**PROBLEM**:
Every line from the one with "Task: Select the activity pulse icon" through the final line of the data below goes in the answer, copied exactly. Pictures do not.

**INPUT RECORDS**:
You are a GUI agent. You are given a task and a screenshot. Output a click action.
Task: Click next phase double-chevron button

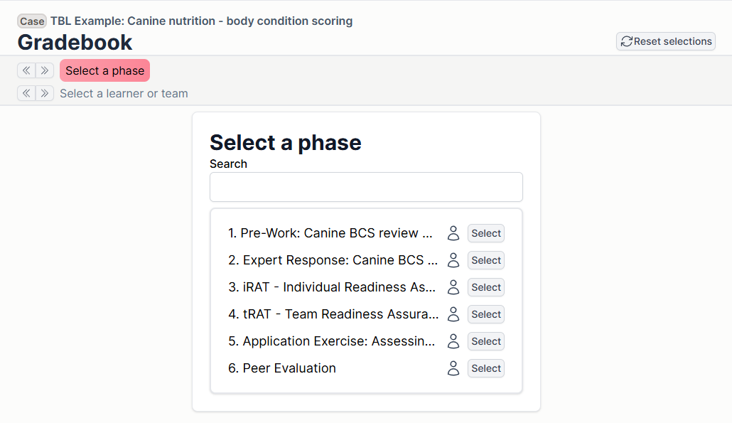click(x=45, y=70)
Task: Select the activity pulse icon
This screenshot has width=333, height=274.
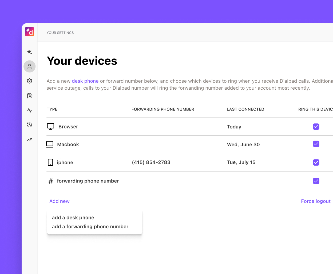Action: [x=29, y=110]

**EXERCISE SOLUTION**:
Task: Select the activity pulse icon
This screenshot has width=333, height=274.
Action: [x=29, y=110]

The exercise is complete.